A/N: It's been a while, I know. Sorry. I don't own Dark Angel.

-2014-

For the next weeks, Logan couldn't get the underside of that school bus out of his head. He and Darius lay side by side for over three hours, listening to the sounds of each other breathing and the ambient noise of life going on in the Lot around them. They never heard sirens.

They left the hiding spot separately, without discussion. When Logan pushed his way out of the trash he'd used to barricade them into the space between the bus and the world, he felt like Rip Van Winkle, emerging from a bed of drifted leaves after decades asleep.

None of the people he passed on the way out looked at him strangely. His jacket was black, and didn't show where he'd bled. He pulled up his collar and put his glasses in his pocket, flattening his hair with his hand before he headed for the gap in the north side of the fence, near the empty, scuffed plastic-and-aluminum box where a guard had sat in order to watch over the parked busses in better days. He didn't know who, if anyone, was watching for him now, but he wasn't challenged. His car was right where he had left it, like nothing had happened.

Logan decided not to go to the Emergency Room for the gunshot wound -- which was, after all, a graze. He had his friend Tejas, a second year resident at Metro, take care of it in his bathroom on her afternoon off. He thought of this as a favor to Darius, although he couldn't say why he felt he owed the man anything.
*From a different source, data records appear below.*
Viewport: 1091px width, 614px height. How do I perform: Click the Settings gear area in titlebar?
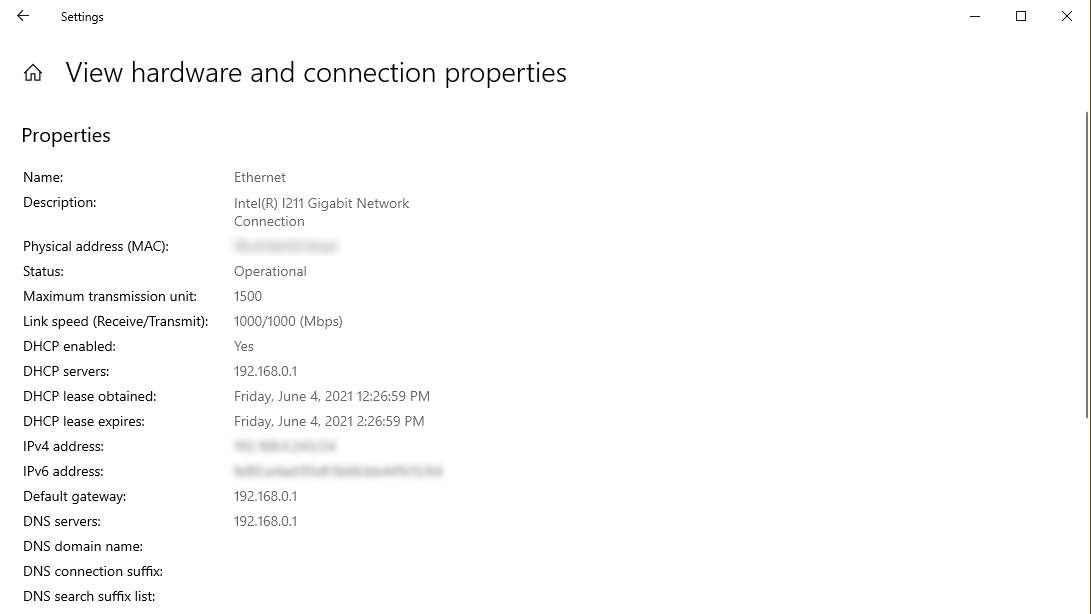82,16
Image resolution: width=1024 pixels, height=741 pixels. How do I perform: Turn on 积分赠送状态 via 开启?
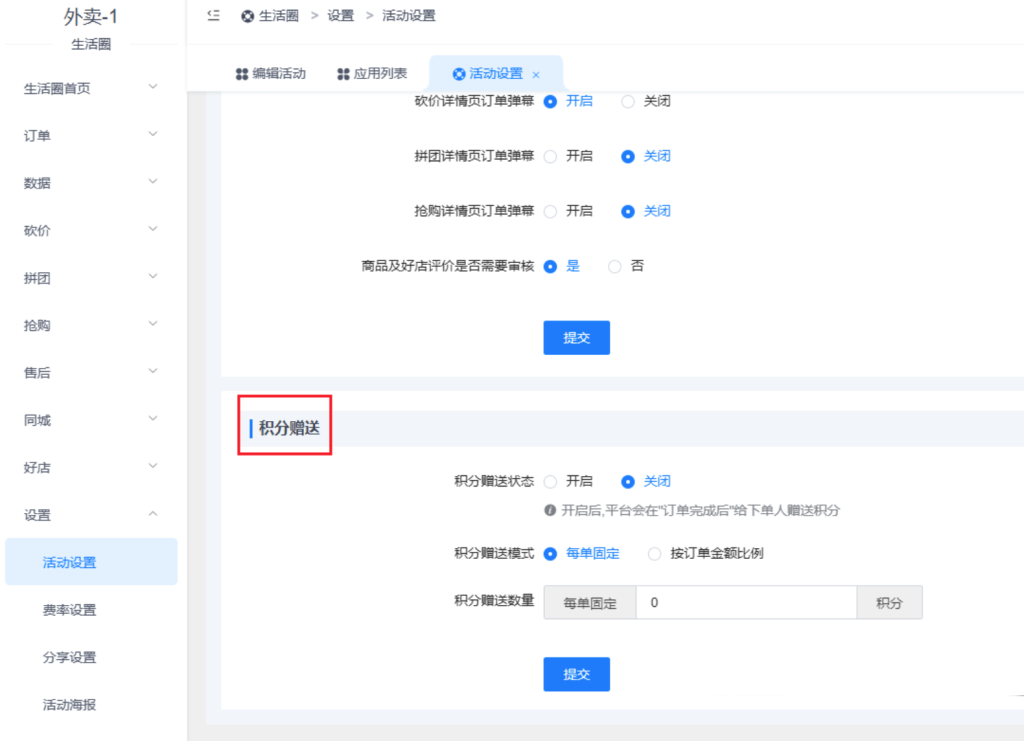click(551, 482)
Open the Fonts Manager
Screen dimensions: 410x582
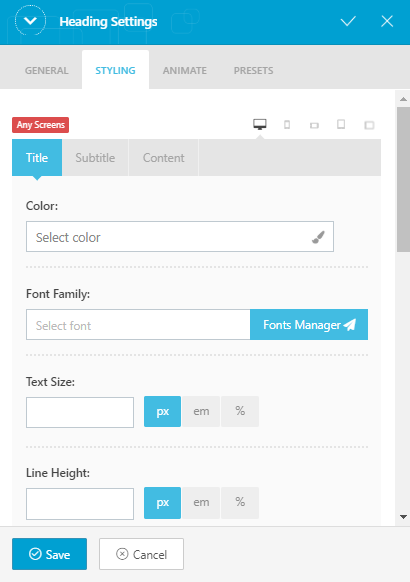(x=309, y=324)
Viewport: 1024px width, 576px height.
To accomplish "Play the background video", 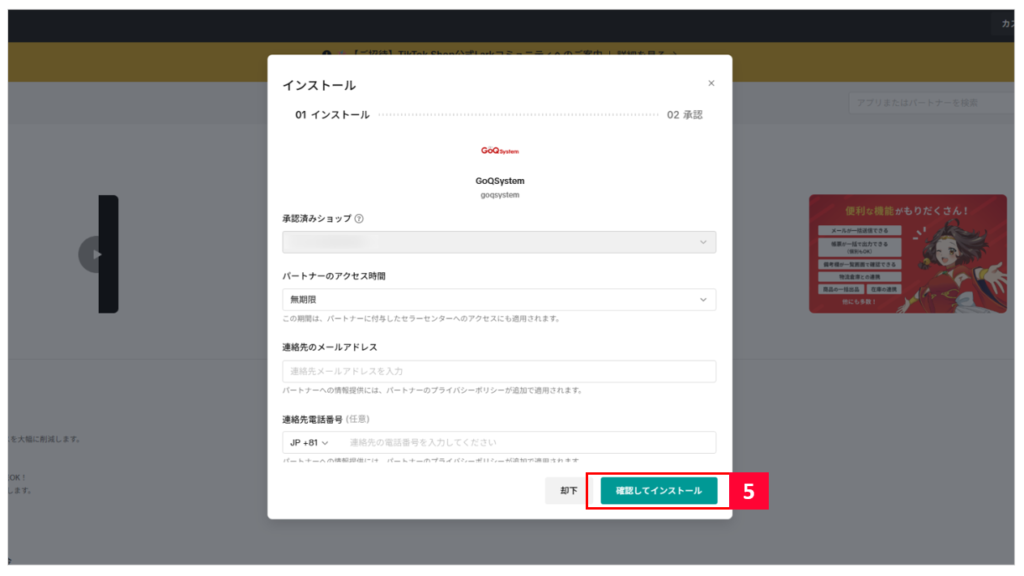I will point(96,254).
Nothing showed up about Lydia in the papers, of course, or in the Free Press editors' trash cans. Logan didn't know if she'd gotten out OK, although the rational part of him doubted it. He wasn't sure if the incident had been reported to the cops at all -- there were ways he could find out, but he didn't. He didn't want to alert anyone who might be watching these channels, for his own sake and his paper's, as well as for Darius. Logan didn't know if the May 22nd founder had escaped the Lot alive.

He thought about it sometimes: Jon Darius's body lying underneath that bus, arms at his sides, fingers relaxed, flies in his eyes. A bullet in his left temple -- the side of his body closer to the perimeter fence, the side Logan's absence had left exposed when he crawled painfully out of the space next to the terrorist. He could be there, still.
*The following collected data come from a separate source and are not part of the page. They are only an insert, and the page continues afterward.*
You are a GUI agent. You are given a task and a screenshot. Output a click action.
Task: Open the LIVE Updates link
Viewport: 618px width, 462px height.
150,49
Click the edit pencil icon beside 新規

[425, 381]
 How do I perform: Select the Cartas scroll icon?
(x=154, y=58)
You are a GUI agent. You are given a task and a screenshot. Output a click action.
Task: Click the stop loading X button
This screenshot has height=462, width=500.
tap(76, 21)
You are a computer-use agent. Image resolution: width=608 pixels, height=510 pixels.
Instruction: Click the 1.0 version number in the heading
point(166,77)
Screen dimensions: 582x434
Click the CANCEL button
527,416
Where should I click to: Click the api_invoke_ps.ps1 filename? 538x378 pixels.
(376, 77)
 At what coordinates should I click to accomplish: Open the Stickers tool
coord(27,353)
Mostly, though, Logan thought about those three hours when they were both under the bus, how they had lain there waiting to be found, two bodies in a coffin, Darius with his arms crossed over his chest, a sharp elbow digging into Logan's side. It was a good thing he was afraid of heights, not tight spaces.
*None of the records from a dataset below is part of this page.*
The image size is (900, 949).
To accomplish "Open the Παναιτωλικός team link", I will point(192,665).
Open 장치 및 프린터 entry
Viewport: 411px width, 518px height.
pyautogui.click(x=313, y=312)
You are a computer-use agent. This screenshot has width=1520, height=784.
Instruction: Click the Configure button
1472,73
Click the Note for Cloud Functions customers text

It's the job, Logan reminded himself. Comes with the territory.

Part of him had always hoped to become the kind of journalist who was worth enough for bad people to want to stop him. Now, Logan had had guns pointed at him, had almost taken a bullet, but it hadn't been about him. It was the company he kept. Jon Darius was the kind of stoney-eyed idealist that put off even people like Logan Cale, and the May 22nd Movement had murdered innocent people. For all Logan knew, he had more in common, politically or ideologically, with whoever put the hit on Darius than he did with Darius himself, but because he had agreed to interview the man, he had become a target.

The shooting was a taste of something to which he'd secretly aspired for his whole censored, Pulse-fucked career, and it was sobering to remember how scared he had been. He was still scared now, every day. He had hoped he would be braver, when it came down to it.

Logan had the interview saved as an mp4 on his desktop. Maybe these constituted Jon Darius's last words, or maybe, if they weren't, an article to that effect published by the Free Press would have been a welcome decoy for the man who had, again, dropped below the radar.

Maybe, but Logan wasn't suicidal. It wasn't like Darius was his friend.

No, Logan had confronted his own death under that bus, as best he could, and now he had to get back to business. He was a journalist. Jon Darius's enemy list was a long one, with no obvious leads. Assuming that the man and the woman who attacked them inside Two Cousins were hired guns, Logan focussed on them, hoping the trail might then connect back to their employers. Logan researched hit men and assassins, concentrating his search first on North Korea, then on South Korea, too. He didn't find much. He searched the Seattle court records for adoptions of white children by Korean parents. There were none. He even asked his Korean-American friends, who were mostly amused or insulted by his questions.

Then one day about two months after the shooting, a man knocked on the side of Logan's cubicle. He was a white guy in his thirties with curly brown hair and a beard, wearing a tattered sweatshirt, and Logan had never seen him before. "Logan Cale?"

"That's me."

"He wants a meet." The man put a white paper envelope on his messy desk.

Logan didn't ask who. He reached for it as the man retreated toward the door of the newsroom. "What if I don't want to meet?" Logan called to him.

The man glanced at him, puzzled, and shrugged.

Logan looked around to make sure that none of his colleagues were paying attention, then opened the envelope.

October 15, it said. 8:00 PM. Wild Waves theme park, Federal Way, Washington. Logan knew it: the home of the highest roller coaster in the state.